Flawless (Chestnut Springs Book 1)
Flawless: Chapter 30

Kip: I hope you’re not dead, but only because my daughter is distraught over you right now, and if you’re dead, I can’t kick your ass for hurting her.

Red lights flash and project around the bay where the ambulance pulls up to the hospital. I’ve shooed the paramedics away at every turn. My ribs are fucked. I don’t need a medical professional to tell me that.

Theo has been in and out of consciousness because he’s too fucking stupid to wear a helmet, and I’m not leaving his side.

They pull the back doors open and lift Theo’s stretcher. He’s strapped down on a hard board. Something I’m hoping is just a precaution, considering he can easily move his feet. He was awake for long enough they were able to get him to do that much.
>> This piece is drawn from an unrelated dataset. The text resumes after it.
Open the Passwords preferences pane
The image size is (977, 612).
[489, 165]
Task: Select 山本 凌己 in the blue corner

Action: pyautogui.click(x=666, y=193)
I follow, ignoring the lancing pain in my back and feeling every year of my age about a hundred times over. It doesn’t help that I didn’t sleep a wink last night.

When I closed my eyes, all I saw was Summer. Her perfect lips. Her deep brown eyes shrink-wrapped in tears.

Fucking haunting.

But right now, I just need to know that Theo is okay. I follow into the emergency room, ignoring the skeptical glances one paramedic gives me. She knows I’m lying to them about my injury. Plus, I made a huge scene about going with Theo, so I’m probably not in their good books.

I’ll get a tour doctor to check me out later.

“You.” She points at me. “Sit there.” She points at the plastic chair just inside the door as they wheel Theo through, and this time, I listen.

I gasp when I bend to sit, dropping my head into my hands and breathing shallow, hoping the pain will subside if I don’t move.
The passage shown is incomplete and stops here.